小学校のうちに知っておきたい故事成語の第25回は「烏合の衆」です。
烏合の衆
「烏合の衆」の読み方
うごうのしゅう
「烏合の衆」の意味
規律も統制もない群衆、または軍勢。(広辞苑)
「烏合の衆」の使い方
元来これらの労働者はすべて烏合の衆で、なんら有力な労働組合を組織していなかったものである。(河上肇『貧乏物語』1916年)
「烏合の衆」の語源・由来
「烏合の衆」の出典は、『後漢書 』「耿弇(こうえん)伝」です。
發突騎以轔烏合之衆、如摧枯折腐耳。
【読み下し文】
突騎(とっき)を発して、以(もっ)て烏合(うごう)の衆(しゅう)を轔(りん)するは、枯(こ)を摧(くじ)き腐(ふ)を折(お)る如(ごと)きのみ。
【(別)読み下し文】
突騎を発して烏合の衆を躪(ふみにじ)るは、枯(かれたる)を摧(くだ)き腐(くされたる)を折(くじ)くが如(ごと)きのみ
『後漢書』には「烏合の衆」が複数回登場します。
「漢起,驅輕黠烏合之眾,不當天下萬分之一,而旌旃之所撝及,書文之所通被,莫不折戈頓顙,爭受職命。」(『後漢書』劉玄劉盆子列傳)

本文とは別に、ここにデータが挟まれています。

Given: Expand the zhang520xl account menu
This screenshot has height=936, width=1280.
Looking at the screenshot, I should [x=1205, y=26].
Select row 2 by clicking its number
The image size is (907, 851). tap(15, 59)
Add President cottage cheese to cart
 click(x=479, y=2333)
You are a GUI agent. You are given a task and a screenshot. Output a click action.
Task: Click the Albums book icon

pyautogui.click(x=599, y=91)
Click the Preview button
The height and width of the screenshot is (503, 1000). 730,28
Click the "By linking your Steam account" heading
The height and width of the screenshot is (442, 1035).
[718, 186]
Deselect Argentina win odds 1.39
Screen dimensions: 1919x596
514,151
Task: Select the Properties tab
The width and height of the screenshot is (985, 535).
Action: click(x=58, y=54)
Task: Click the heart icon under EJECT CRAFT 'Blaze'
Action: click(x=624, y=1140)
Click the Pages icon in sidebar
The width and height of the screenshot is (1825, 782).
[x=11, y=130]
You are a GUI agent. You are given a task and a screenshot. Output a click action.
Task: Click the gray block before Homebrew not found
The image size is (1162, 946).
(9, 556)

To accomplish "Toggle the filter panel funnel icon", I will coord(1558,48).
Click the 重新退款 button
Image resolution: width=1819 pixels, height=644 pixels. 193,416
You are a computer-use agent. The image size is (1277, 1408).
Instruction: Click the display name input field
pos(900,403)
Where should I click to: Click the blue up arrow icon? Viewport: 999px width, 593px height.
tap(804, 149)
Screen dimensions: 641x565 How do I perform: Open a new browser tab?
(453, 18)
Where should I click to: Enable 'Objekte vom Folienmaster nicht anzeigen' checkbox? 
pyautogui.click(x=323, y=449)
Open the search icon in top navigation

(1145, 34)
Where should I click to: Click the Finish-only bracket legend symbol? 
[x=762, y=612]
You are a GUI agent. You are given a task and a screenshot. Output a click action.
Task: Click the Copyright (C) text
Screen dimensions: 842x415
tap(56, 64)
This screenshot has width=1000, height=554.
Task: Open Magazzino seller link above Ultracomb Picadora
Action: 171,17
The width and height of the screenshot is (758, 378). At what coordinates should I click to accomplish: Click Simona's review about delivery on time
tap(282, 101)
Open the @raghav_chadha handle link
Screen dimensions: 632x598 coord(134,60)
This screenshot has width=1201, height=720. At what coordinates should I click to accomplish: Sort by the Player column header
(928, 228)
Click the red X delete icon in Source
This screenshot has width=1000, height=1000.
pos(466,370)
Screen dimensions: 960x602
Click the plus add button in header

「今東帝無尺土之柄,驅烏合之眾,跨馬陷敵,所向輒平。」(『後漢書』隗囂公孫述列傳)
「我至長安,與國家陳漁陽、上谷兵馬之用,還出太原、代郡,反覆數十日,歸發突騎以轔烏合之眾,如摧枯折腐耳。」(『後漢書』耿弇列傳)
「又卜者王郎,假名因埶,驅集烏合之眾,遂震燕、趙之地。」(『後漢書』任李萬邳劉耿列傳)
「烏合の衆」の蘊蓄
「烏合」の蘊蓄
「烏合」とは「烏(カラス)」の集まりを言い、「烏の集まるように規律もなく統一もなく集まること。」(広辞苑)の意があります。つまり、「烏合」は「規律や統一のない集まり」の比喩ということになります。カラスの群れは無秩序でばらばらである、たくさん集まってがやがやと騒ぐだけだという生態観察から生まれた語です。
なぜカラスなのでしょう。
まず、群れをつくる鳥であることが必要です。ムクドリ、スズメ、ハクチョウ、ガン…などなど群れをつくる鳥は数多ありますが、それらの中でなぜカラスが選ばれたのでしょう。
たしかにムクドリのきれいな群れ飛ぶ姿には及びませんが、無秩序の代表に選ぶのはいかがなものでしょうか。
鳴き声のうるささがわざわいしたのでしょうか。
カラスはかしこい鳥です。40種類ほどの鳴き方で仲間とコミュニケーションをとっています。
一見バラバラに見える集団が、実は高度に自立した個の集まりで、互いにコミュニケーションを取り合っているとしたらどうでしょう。「烏合」というカラスにとって不名誉な比喩は、見直される時がくるかもしれません。
「烏合の衆」の類義語
獣聚鳥散
[よみ]
じゅうしゅうちょうさん
[意味]
規律も統制もなく、ただ集まっているだけの集団のこと。
[表記]
獣のように集まり、鳥のようにばらばらに散っていくという意から。
有象無象
[よみ]
うぞうむぞう
[意味]
とるに足りない人々を低くしてひとくくりに呼ぶ言い方。